Los zapatos

Publicado el 07 noviembre 2019 por Abel Ros

Mientras leía El Marca en el rincón de la barra, llegó un señor con un puro en la mano. Sentado a dos taburetes del mío, pidió "un solo" y una copa de Bourbon. Sin poderlo remediar, miré sus zapatos. Los zapatos - decía mi abuelo que en paz descanse - dicen mucho sobre un hombre. Aquel señor calzaba unos mocasines. Unos mocasines desgastados por la puntera, manchados de barro y descosidos por los talones. Aún así, antes de forjarme un juicio equivocado, me acordé de las palabras de Gregorio. Gregorio se formó en la universidad de la calle. Durante más de veinte años vendió fruta en el mercadillo de Alicante. Sabía diferenciar las manzanas sanas de las podridas. Y sabía, con un par de palmadas, distinguir los melones verdes de los maduros. Muchas tardes, después de dormir la siesta, se dejaba caer por El Capri. Solíamos hablar de mujeres, de coches y de lo que haríamos si nos tocara la lotería.

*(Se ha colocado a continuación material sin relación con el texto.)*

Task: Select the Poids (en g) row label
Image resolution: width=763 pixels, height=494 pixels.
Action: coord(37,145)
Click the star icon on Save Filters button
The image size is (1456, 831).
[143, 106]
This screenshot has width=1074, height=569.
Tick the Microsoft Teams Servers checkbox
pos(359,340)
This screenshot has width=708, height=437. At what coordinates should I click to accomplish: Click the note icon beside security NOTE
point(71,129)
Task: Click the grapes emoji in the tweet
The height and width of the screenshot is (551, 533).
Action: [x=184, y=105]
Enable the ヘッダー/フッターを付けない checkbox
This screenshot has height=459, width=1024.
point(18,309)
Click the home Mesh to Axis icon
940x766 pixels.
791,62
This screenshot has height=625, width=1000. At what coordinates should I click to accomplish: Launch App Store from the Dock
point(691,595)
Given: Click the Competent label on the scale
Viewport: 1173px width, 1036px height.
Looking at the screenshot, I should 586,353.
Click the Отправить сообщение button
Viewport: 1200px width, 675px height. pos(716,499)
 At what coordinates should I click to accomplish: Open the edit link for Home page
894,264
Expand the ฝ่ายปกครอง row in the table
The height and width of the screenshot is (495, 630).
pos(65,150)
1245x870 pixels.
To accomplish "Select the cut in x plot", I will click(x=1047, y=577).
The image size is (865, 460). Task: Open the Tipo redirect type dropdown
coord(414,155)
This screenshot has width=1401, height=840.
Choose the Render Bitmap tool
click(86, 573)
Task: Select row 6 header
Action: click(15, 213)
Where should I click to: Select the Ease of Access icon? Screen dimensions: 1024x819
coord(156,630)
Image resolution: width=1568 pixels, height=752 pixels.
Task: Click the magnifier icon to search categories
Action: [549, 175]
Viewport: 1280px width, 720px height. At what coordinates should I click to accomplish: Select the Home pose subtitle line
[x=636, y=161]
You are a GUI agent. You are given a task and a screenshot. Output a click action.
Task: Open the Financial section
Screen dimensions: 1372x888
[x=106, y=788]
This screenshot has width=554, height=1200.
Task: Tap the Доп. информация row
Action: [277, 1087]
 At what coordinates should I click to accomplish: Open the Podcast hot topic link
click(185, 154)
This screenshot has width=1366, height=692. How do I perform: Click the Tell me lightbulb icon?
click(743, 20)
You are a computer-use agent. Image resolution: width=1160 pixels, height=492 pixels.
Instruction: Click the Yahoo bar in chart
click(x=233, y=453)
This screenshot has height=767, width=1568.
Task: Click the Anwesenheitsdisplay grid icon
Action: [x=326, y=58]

Una tarde salió el tema de los zapatos. Me dijo, a diferencia de mi abuelo, que nunca juzgara a los hombres por el aspecto de sus zapatos. Hay señores que toman café con chanclas. De esos - me decía - llévate con cuidado. Algunos no tienes donde caerse muertos, otros van así porque han salido un momento del camarote de su barco. Y otros, los menos, porque tienen hongos y necesitan aire para la curación de sus dedos. Hay mujeres pobres que bajan la basura subidas en sus tacones. Y ricas que andan descalzas mientras cuentan sus billetes. Alejandro, un octogenario de las tripas de mi barrio, discrepaba con las teorías de Gregorio. Según él, los zapatos han marcado el sino de muchas sociedades. En los tiempos del caudillo, los nobles calzaban zapatos impolutos. Zapatos brillantes, caros y relucientes. Zapatos limpiados con la saliva de niños limpiabotas. Los hijos de los pobres calzaban zapatos viejos. Zapatos heredados de hermanos, primos y amigos. Zapatos castigados de tanto remendarlos. Y zapatos, me decía, con agujeros en la puntera. Agujeros donde asomaban las uñas de los dedos.

No hace mucho tiempo, lo pasé fatal por una cuestión de zapatos. Recuerdo que en un centro comercial, en una tienda de deportes para ser más exacto, un niño lloraba desconsolado porque quería unas zapatillas de marca. Su padre, impotente por sus lágrimas, insistía que tales zapatillas valían como tres días de trabajo. Tres días, le decía, cogiendo limones desde las seis de la mañana. Y tres días sudando la gota gorda para comer un plato de habichuelas. Al lado del niño, otro disfrutaba del desfile de zapatillas que su padre le traía. Unas más feas y otras más bonitas. Pero, al fin y al cabo, todas con el garabato de la marca. Tras salir de la tienda, anduve cabizbajo. No entendía por qué unas malditas zapatillas suponían tanto para un niño. Delante de mí, un señor caminaba con unos zapatos nuevos. Unos zapatos limpios, de esos que llevan los novios el día de su boda. Eran zapatos negros. Zapatos de piel, "de piel de la buena" como diría mi abuelo. A su lado, a escasos metros, deambulaban decenas de zapatos. Zapatos cada uno de un padre y una madre. Unos más nuevos y otros más viejos. Pero, al fin y al cabo, zapatos.